---- Fragmento proporcionado
En la memoria

Como todas las navidades los últimos días, ya pasado el año nuevo, se complican con el regalo a los padres. Ya no están en esa edad en que las cosas hagan una ilusión especial. Tienen casi todo lo que necesitan y tal vez lo que más aprecian, el contacto humano y las visitas de la familia, es lo que más escasea. Este año nos decidimos por un marco fotográfico digital porque pensamos que les gustaría tener colecciones de fotos de la familia apareciendo de forma aleatoria en su entorno cotidiano.
En la visita que hice esta misma semana mi madre me volvió a pedir que copiara al marco una foto que le gusta especialmente. Se trata de una en la que los cuatro, mi padre, ella, mi hermana y yo posamos en un día de primavera. Con ropa formal de un día de fiesta estamos formados frente al fotógrafo que nos debió de parar frente a la entrada al local. Mi hermana y yo llevamos vestidos de fiesta con el mismo estampado a flores. Me imagino que en el momento en que recibimos la instantánea pasado un tiempo mi madre debió protestar por la falta de pericia del fotógrafo. Ella salía con la boca abierta como queriendo decir algo y quedando en cambio atrapada en un momento impropio. Por mi parte, demasiado pequeño para preocuparme en posar, estaba entretenido deseando sacar algo de su bolso. Mi padre y mi hermana, más conscientes del momento, posan formales con la mejor de sus poses. Las fotos son como el vino, el primer año tienen escaso valor pero en cuanto se les deja madurar unas décadas adquieren un aura legendaria que las engrandecen incluso en sus defectos.
Mi madre no había envejecido tanto como mi padre. Los cinco años que los separan y la tendencia de la familia paterna a encanecer el cabello prematuramente habían marcado una falsa diferencia de edades más allá de la real. Por aquel entontes estaba probablemente en la mitad de su tercera década, yo diría que por los treinta y cuatro, mi padre ya estaba llegando a esa edad traicionera en que los hombres empezamos a decaer. Supongo que pasado el tiempo mi madre ve en esa foto la plenitud de su vida y de la familia que formó y por ello siente ese especial afecto al contemplarla. Todos tenemos nuestros paraísos perdidos particulares y pienso que desde la perspectiva de la vejez, aquel momento donde tus hijos eran realmente unos niños pequeños,se percibe como un espacio perfecto en un pasado que jamás lo fue.
La vida no es fácil. No lo es para nosotros, la generación del baby boom. No lo fue ni mucho menos para ellos, la de los niños de la guerra y del hambre.
--------
---- Material proporcionado
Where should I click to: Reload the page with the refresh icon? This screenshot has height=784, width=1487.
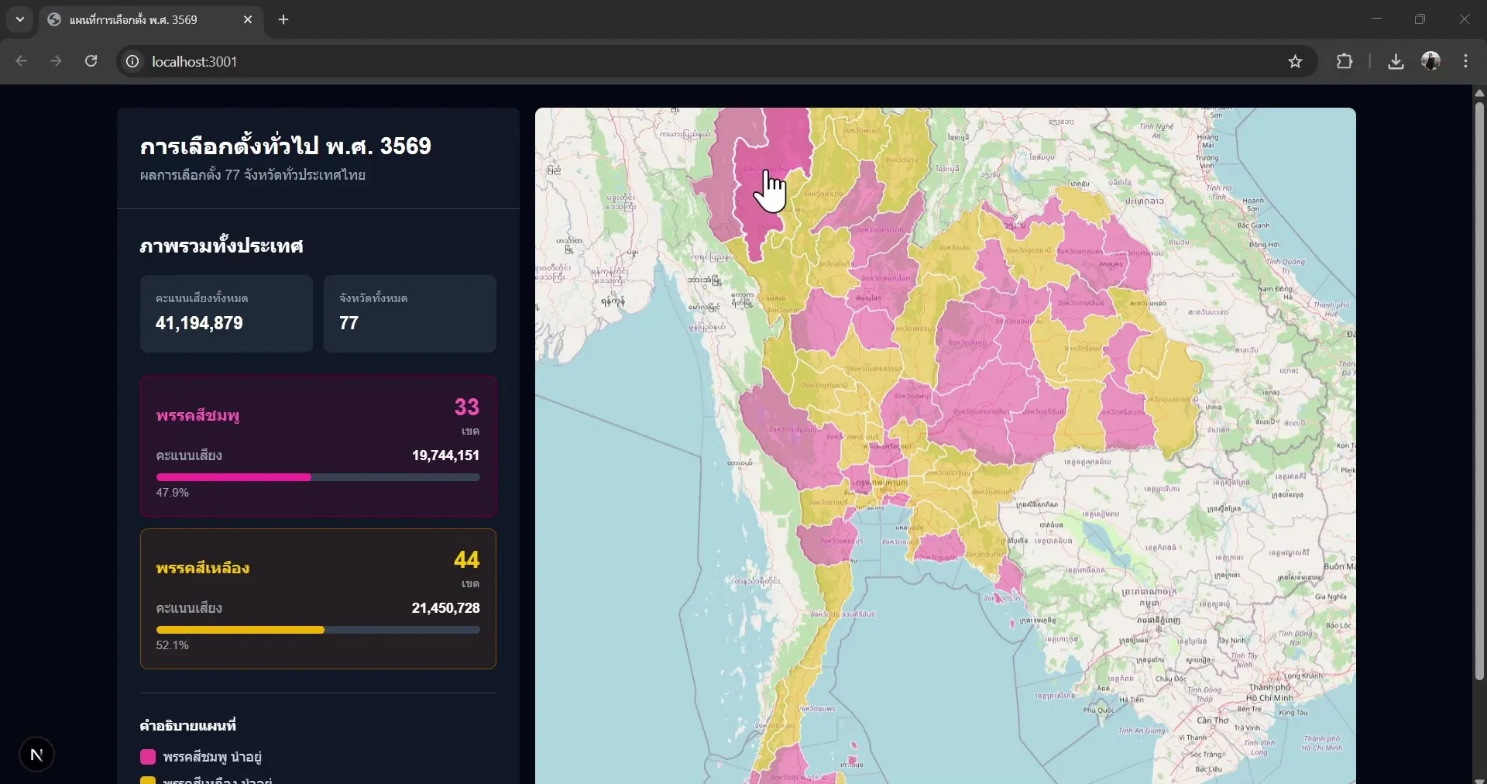[91, 61]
--------
▶ **Requisitos de tarea**
Indica si cada afirmación coincide con el fragmento sobre la foto familiar, contestando sí o no y citando literalmente las palabras del fragmento que lo deciden: (a) Este año se eligió como regalo para los padres un marco fotográfico digital. (b) En la foto, el padre sale con la boca abierta. (c) Entre la madre y el padre hay cinco años de diferencia.

▶ **Respuesta de tarea**
(a) Sí: "Este año nos decidimos por un marco fotográfico digital".
(b) No: "Ella salía con la boca abierta como queriendo decir algo".
(c) Sí: "Los cinco años que los separan".